[Opening DATA RECORDS section]
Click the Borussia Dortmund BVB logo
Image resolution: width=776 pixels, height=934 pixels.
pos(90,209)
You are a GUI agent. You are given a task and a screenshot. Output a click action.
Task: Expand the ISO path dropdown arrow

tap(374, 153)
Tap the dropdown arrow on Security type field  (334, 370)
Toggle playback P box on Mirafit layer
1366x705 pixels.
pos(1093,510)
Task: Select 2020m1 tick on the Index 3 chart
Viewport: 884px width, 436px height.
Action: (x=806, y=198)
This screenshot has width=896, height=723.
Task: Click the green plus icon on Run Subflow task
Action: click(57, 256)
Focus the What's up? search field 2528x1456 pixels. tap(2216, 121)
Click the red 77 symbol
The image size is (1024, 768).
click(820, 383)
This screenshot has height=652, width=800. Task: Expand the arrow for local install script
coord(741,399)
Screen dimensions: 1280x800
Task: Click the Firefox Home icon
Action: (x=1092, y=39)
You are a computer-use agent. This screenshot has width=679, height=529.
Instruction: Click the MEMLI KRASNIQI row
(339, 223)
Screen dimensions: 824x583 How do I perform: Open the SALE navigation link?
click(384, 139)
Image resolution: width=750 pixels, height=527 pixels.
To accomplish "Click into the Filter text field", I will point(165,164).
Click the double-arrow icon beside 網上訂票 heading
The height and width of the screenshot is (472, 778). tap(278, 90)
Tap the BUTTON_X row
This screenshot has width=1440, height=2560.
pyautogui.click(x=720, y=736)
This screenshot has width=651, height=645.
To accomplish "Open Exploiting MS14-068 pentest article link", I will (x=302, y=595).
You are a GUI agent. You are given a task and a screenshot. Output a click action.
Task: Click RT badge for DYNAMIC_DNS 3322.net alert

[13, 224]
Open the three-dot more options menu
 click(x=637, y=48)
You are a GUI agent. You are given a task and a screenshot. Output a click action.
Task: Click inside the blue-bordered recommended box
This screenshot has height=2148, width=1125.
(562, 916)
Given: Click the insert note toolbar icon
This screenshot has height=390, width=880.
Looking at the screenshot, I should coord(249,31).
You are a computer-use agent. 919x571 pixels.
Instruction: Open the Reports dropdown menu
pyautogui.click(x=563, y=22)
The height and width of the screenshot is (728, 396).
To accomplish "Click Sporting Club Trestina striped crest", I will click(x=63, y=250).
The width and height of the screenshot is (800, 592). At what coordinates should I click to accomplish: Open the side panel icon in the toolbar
[Closing DATA RECORDS section]
- WHAT YOU ARE ASKED TO DO
Each line, beginning at the one that contains "Screen dimensions: 824x583" and continuing through the end of the records, must be written out exactly, first and last included.

- ANSWER SECTION
Screen dimensions: 824x583 How do I perform: Open the SALE navigation link?
click(384, 139)
Image resolution: width=750 pixels, height=527 pixels.
To accomplish "Click into the Filter text field", I will point(165,164).
Click the double-arrow icon beside 網上訂票 heading
The height and width of the screenshot is (472, 778). tap(278, 90)
Tap the BUTTON_X row
This screenshot has width=1440, height=2560.
pyautogui.click(x=720, y=736)
This screenshot has width=651, height=645.
To accomplish "Open Exploiting MS14-068 pentest article link", I will (x=302, y=595).
You are a GUI agent. You are given a task and a screenshot. Output a click action.
Task: Click RT badge for DYNAMIC_DNS 3322.net alert

[13, 224]
Open the three-dot more options menu
 click(x=637, y=48)
You are a GUI agent. You are given a task and a screenshot. Output a click action.
Task: Click inside the blue-bordered recommended box
This screenshot has height=2148, width=1125.
(562, 916)
Given: Click the insert note toolbar icon
This screenshot has height=390, width=880.
Looking at the screenshot, I should coord(249,31).
You are a computer-use agent. 919x571 pixels.
Instruction: Open the Reports dropdown menu
pyautogui.click(x=563, y=22)
The height and width of the screenshot is (728, 396).
To accomplish "Click Sporting Club Trestina striped crest", I will click(x=63, y=250).
The width and height of the screenshot is (800, 592). At what coordinates should I click to accomplish: Open the side panel icon in the toolbar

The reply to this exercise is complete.